- **WHAT TO WORK ON**
Each entry here is to be restated word for word.

Records contained in a dataset:
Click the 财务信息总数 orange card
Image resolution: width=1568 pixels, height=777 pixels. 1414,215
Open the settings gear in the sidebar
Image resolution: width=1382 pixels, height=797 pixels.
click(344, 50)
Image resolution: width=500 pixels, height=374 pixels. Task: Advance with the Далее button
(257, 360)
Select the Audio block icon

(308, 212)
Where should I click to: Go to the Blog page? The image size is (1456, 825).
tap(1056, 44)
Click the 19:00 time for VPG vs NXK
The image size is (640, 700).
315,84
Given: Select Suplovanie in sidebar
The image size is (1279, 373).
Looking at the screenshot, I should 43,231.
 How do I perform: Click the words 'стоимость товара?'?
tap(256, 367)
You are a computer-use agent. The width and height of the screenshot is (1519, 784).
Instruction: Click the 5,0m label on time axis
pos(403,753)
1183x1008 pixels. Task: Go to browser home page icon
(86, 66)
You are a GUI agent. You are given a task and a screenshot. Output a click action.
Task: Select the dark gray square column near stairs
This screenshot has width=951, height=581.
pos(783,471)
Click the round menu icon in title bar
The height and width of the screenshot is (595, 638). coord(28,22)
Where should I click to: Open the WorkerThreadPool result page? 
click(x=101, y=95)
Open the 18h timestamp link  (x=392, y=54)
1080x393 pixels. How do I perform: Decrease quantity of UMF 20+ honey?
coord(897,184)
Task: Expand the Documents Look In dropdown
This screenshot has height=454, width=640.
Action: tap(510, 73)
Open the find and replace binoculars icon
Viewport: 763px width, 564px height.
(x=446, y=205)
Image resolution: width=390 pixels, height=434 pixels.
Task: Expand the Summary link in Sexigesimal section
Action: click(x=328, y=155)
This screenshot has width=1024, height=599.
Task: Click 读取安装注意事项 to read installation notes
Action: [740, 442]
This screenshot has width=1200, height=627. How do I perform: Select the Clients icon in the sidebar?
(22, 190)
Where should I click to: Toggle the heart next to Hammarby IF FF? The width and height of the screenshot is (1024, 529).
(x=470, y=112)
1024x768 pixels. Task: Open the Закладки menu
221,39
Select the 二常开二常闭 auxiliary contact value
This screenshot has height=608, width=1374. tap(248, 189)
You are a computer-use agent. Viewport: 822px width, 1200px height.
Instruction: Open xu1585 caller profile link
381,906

- **EXPECTED ANSWER**
Click the 财务信息总数 orange card
Image resolution: width=1568 pixels, height=777 pixels. 1414,215
Open the settings gear in the sidebar
Image resolution: width=1382 pixels, height=797 pixels.
click(344, 50)
Image resolution: width=500 pixels, height=374 pixels. Task: Advance with the Далее button
(257, 360)
Select the Audio block icon

(308, 212)
Where should I click to: Go to the Blog page? The image size is (1456, 825).
tap(1056, 44)
Click the 19:00 time for VPG vs NXK
The image size is (640, 700).
315,84
Given: Select Suplovanie in sidebar
The image size is (1279, 373).
Looking at the screenshot, I should 43,231.
 How do I perform: Click the words 'стоимость товара?'?
tap(256, 367)
You are a computer-use agent. The width and height of the screenshot is (1519, 784).
Instruction: Click the 5,0m label on time axis
pos(403,753)
1183x1008 pixels. Task: Go to browser home page icon
(86, 66)
You are a GUI agent. You are given a task and a screenshot. Output a click action.
Task: Select the dark gray square column near stairs
This screenshot has width=951, height=581.
pos(783,471)
Click the round menu icon in title bar
The height and width of the screenshot is (595, 638). coord(28,22)
Where should I click to: Open the WorkerThreadPool result page? 
click(x=101, y=95)
Open the 18h timestamp link  (x=392, y=54)
1080x393 pixels. How do I perform: Decrease quantity of UMF 20+ honey?
coord(897,184)
Task: Expand the Documents Look In dropdown
This screenshot has height=454, width=640.
Action: tap(510, 73)
Open the find and replace binoculars icon
Viewport: 763px width, 564px height.
(x=446, y=205)
Image resolution: width=390 pixels, height=434 pixels.
Task: Expand the Summary link in Sexigesimal section
Action: click(x=328, y=155)
This screenshot has width=1024, height=599.
Task: Click 读取安装注意事项 to read installation notes
Action: [740, 442]
This screenshot has width=1200, height=627. How do I perform: Select the Clients icon in the sidebar?
(22, 190)
Where should I click to: Toggle the heart next to Hammarby IF FF? The width and height of the screenshot is (1024, 529).
(x=470, y=112)
1024x768 pixels. Task: Open the Закладки menu
221,39
Select the 二常开二常闭 auxiliary contact value
This screenshot has height=608, width=1374. tap(248, 189)
You are a computer-use agent. Viewport: 822px width, 1200px height.
Instruction: Open xu1585 caller profile link
381,906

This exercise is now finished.